> [Records provided]
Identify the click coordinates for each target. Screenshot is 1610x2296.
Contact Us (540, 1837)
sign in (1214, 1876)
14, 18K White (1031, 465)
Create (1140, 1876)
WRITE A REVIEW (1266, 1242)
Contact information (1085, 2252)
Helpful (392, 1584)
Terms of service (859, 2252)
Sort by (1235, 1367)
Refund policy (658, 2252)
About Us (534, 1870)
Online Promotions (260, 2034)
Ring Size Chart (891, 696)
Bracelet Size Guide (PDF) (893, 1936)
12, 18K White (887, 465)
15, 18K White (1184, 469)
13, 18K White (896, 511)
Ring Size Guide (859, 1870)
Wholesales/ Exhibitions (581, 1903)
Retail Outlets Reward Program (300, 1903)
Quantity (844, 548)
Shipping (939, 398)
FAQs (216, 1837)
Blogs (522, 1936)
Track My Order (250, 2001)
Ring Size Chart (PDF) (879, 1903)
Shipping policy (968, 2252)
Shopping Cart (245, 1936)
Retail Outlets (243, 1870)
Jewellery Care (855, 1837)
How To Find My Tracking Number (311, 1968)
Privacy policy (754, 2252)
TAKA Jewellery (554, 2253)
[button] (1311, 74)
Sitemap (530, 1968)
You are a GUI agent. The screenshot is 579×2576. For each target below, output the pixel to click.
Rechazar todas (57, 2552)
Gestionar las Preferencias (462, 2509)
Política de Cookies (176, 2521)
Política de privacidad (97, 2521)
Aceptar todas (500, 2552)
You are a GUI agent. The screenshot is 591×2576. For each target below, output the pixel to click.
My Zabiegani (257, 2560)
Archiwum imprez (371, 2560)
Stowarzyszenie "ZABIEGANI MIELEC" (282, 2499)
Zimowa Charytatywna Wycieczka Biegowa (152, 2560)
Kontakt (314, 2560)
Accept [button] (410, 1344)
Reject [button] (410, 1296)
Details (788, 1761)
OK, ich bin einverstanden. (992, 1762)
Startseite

> [Assignment] Could you retype all of the entries exactly, leaving none out?

> [Reply]
Identify the click coordinates for each target. Screenshot is 1610x2296.
Contact Us (540, 1837)
sign in (1214, 1876)
14, 18K White (1031, 465)
Create (1140, 1876)
WRITE A REVIEW (1266, 1242)
Contact information (1085, 2252)
Helpful (392, 1584)
Terms of service (859, 2252)
Sort by (1235, 1367)
Refund policy (658, 2252)
About Us (534, 1870)
Online Promotions (260, 2034)
Ring Size Chart (891, 696)
Bracelet Size Guide (PDF) (893, 1936)
12, 18K White (887, 465)
15, 18K White (1184, 469)
13, 18K White (896, 511)
Ring Size Guide (859, 1870)
Wholesales/ Exhibitions (581, 1903)
Retail Outlets Reward Program (300, 1903)
Quantity (844, 548)
Shipping (939, 398)
FAQs (216, 1837)
Blogs (522, 1936)
Track My Order (250, 2001)
Ring Size Chart (PDF) (879, 1903)
Shipping policy (968, 2252)
Shopping Cart (245, 1936)
Retail Outlets (243, 1870)
Jewellery Care (855, 1837)
How To Find My Tracking Number (311, 1968)
Privacy policy (754, 2252)
TAKA Jewellery (554, 2253)
[button] (1311, 74)
Sitemap (530, 1968)
You are a GUI agent. The screenshot is 579×2576. For each target below, output the pixel to click.
Rechazar todas (57, 2552)
Gestionar las Preferencias (462, 2509)
Política de Cookies (176, 2521)
Política de privacidad (97, 2521)
Aceptar todas (500, 2552)
You are a GUI agent. The screenshot is 591×2576. For each target below, output the pixel to click.
My Zabiegani (257, 2560)
Archiwum imprez (371, 2560)
Stowarzyszenie "ZABIEGANI MIELEC" (282, 2499)
Zimowa Charytatywna Wycieczka Biegowa (152, 2560)
Kontakt (314, 2560)
Accept [button] (410, 1344)
Reject [button] (410, 1296)
Details (788, 1761)
OK, ich bin einverstanden. (992, 1762)
Startseite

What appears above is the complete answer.